Michel Blanc et Hakim Jemili forment un duo de choc dans <em>Docteur?</em>

Aux antipodes

On s’étonne tout de même du virage négocié par le cinéaste. De l’humour potache à la comédie dramatique, où on aborde les questions de transmission, de filiation et le mal de vivre qui ronge Serge à la suite d’une tragédie, et qui se dévoile progressivement, il y a tout même un bon changement de cap.

«Je ne me prédestinais aucunement à ce genre-là. Avec [Docteur?], il me semblait qu’il y avait matière à rire, de façon un peu différente. […] Ces visites à domicile permettent d’être entre le boulevard, le film à sketches, le road movie et le buddy movie.
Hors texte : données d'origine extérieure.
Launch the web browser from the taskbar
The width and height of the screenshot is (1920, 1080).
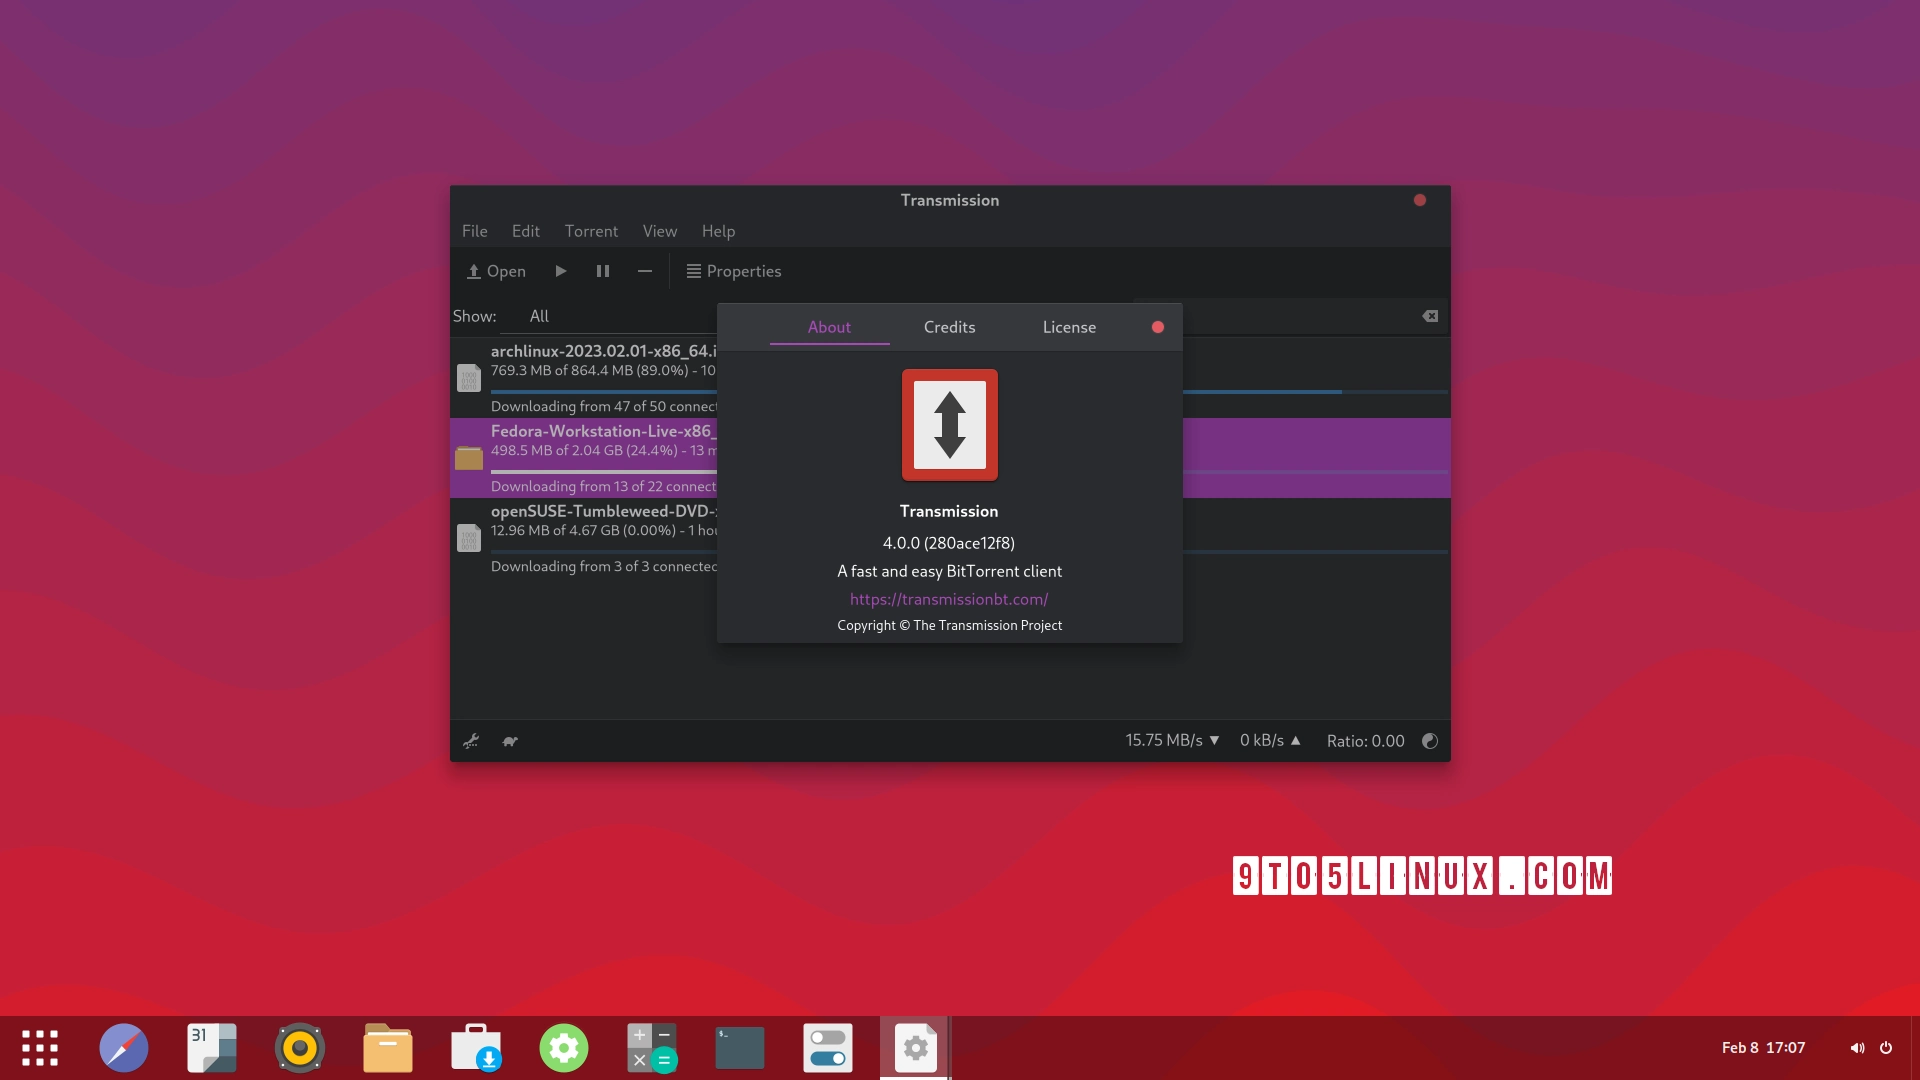[x=123, y=1047]
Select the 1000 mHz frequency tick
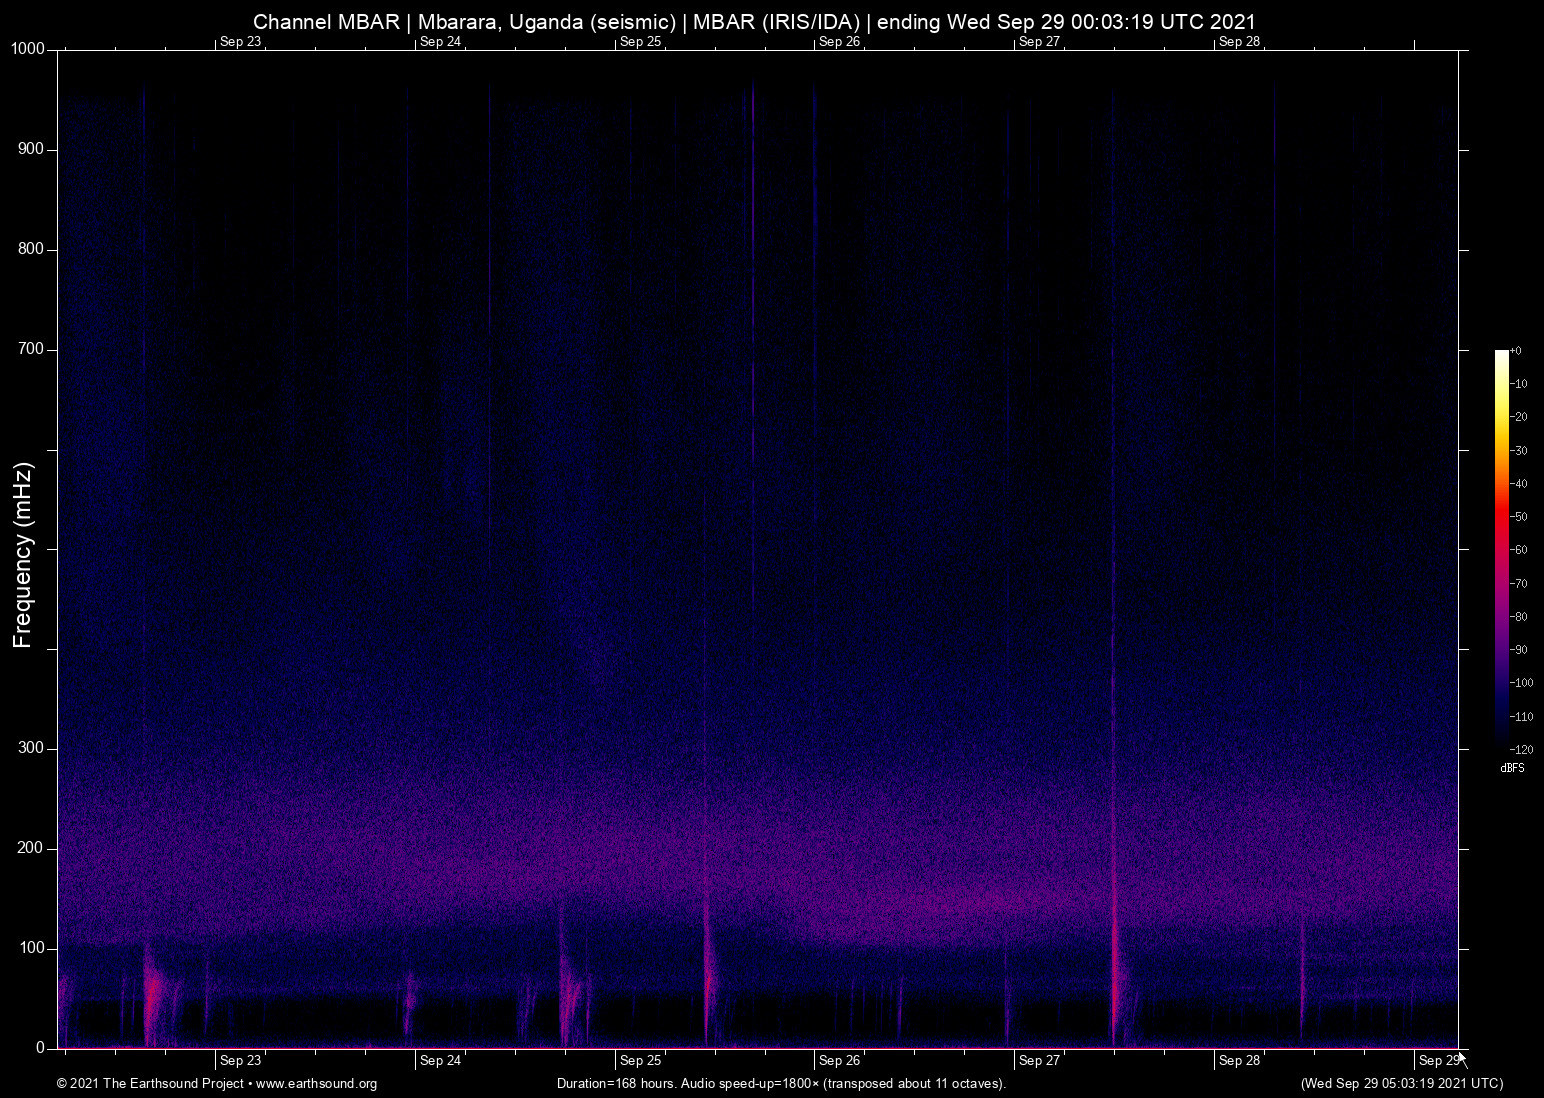Screen dimensions: 1544x1098 (52, 47)
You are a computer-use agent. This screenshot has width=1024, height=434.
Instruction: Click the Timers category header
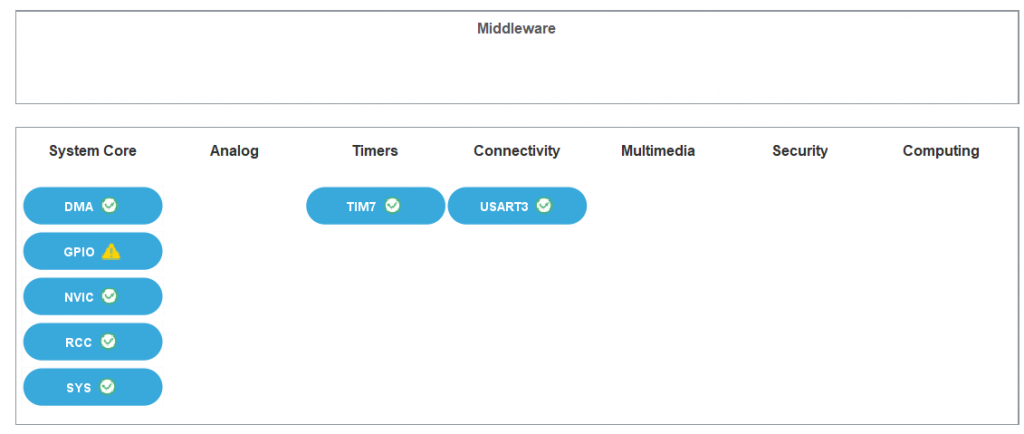[x=375, y=151]
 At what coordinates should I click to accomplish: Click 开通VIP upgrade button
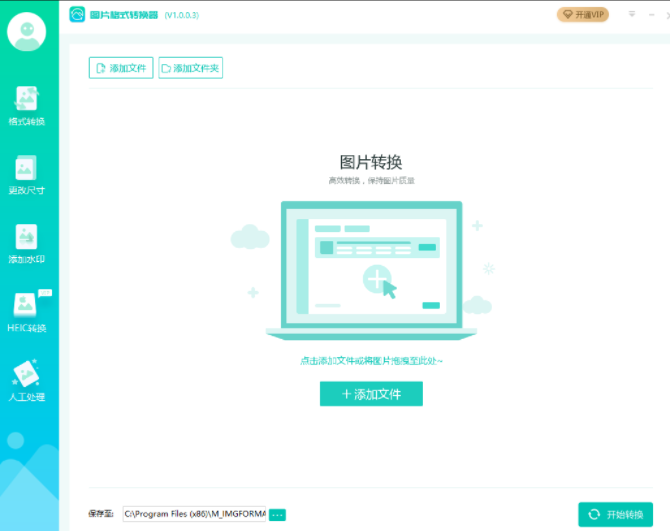click(582, 15)
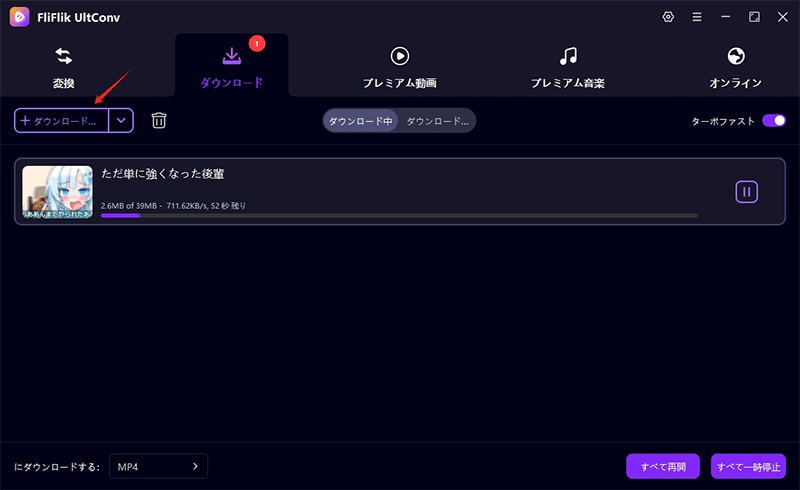Show the ダウンロード中 list

tap(361, 120)
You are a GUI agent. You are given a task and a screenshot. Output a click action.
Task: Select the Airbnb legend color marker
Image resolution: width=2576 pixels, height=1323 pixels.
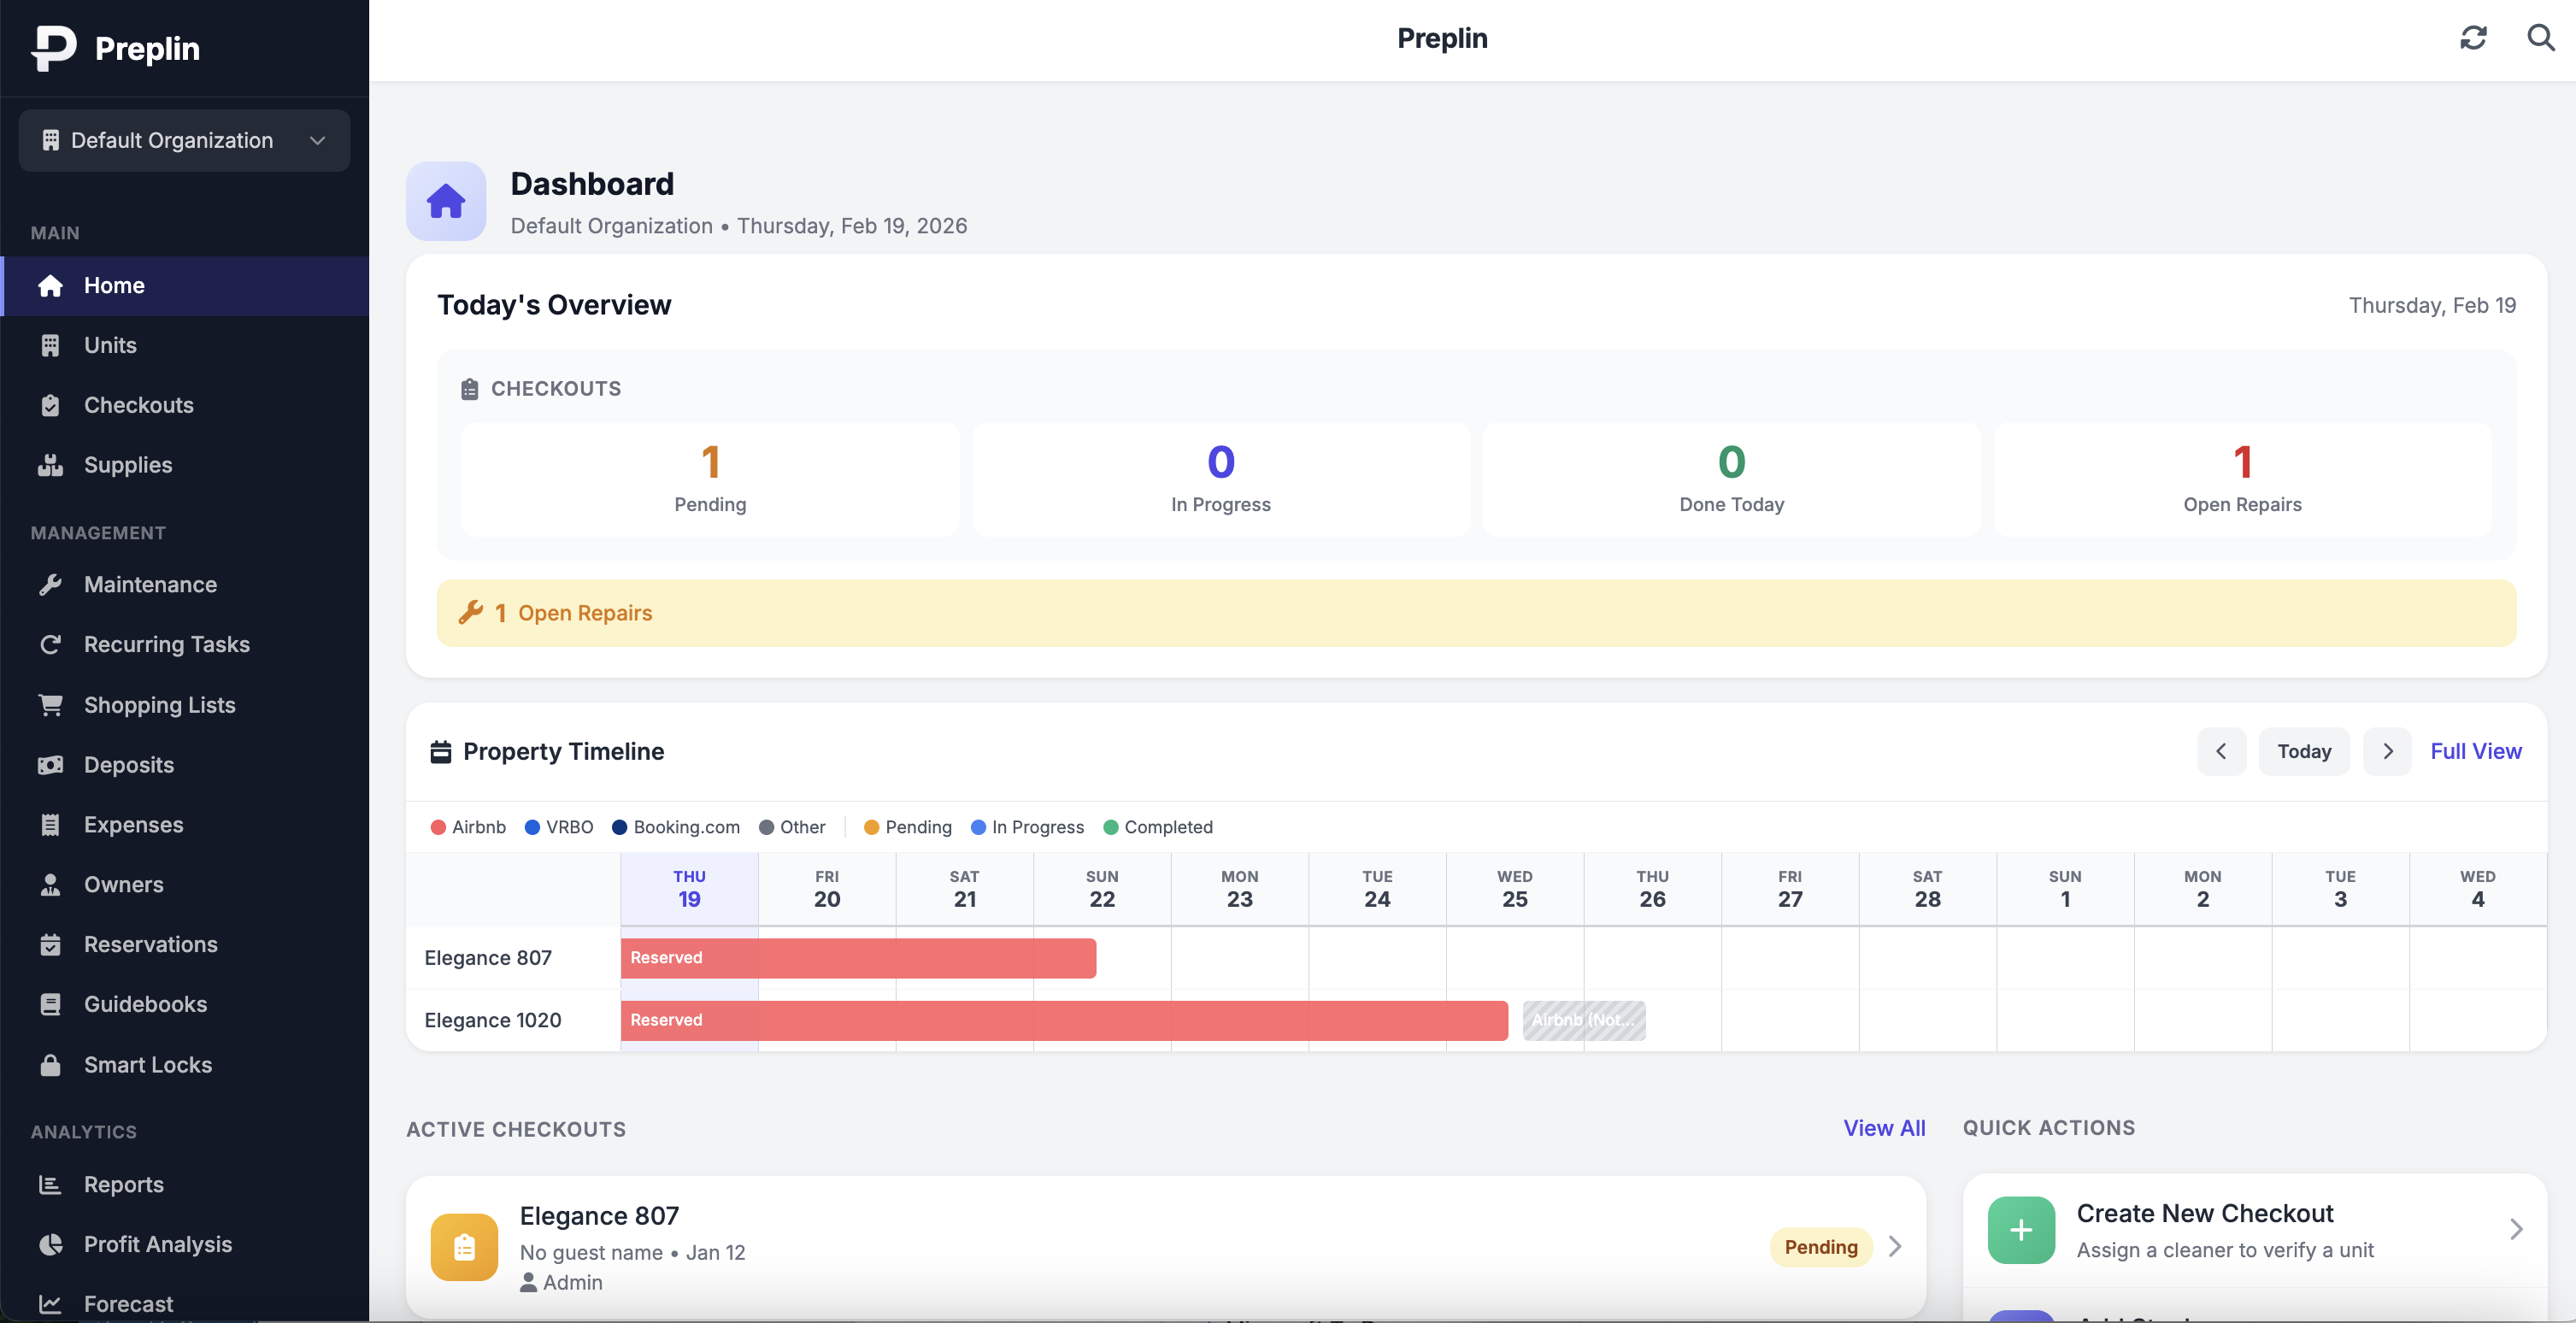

C’est tous ces genres-là qui viennent s’entrechoquer.»

Au cœur de celui-ci, une paire aux antipodes, tant par l’âge, la race, le métier et le caractère, où les contrastes servent évidemment de prétextes humoristiques.

«C’est très important quand on fait un duo. Il est très désaccordé au début. Ce sont les différences qui font des étincelles. Et après, si on réussit son coup, c’est une formule un peu éternelle. C’est vieux comme le cinéma — Laurel et Hardy… Mais il faut respecter la règle de base. Si ça ne frotte pas, ça devient difficile de faire rire, même d’émouvoir. C’est le même principe pour les comédies romantiques : ils vont finir ensemble.»

Docteur? prend l’affiche le 13 mars.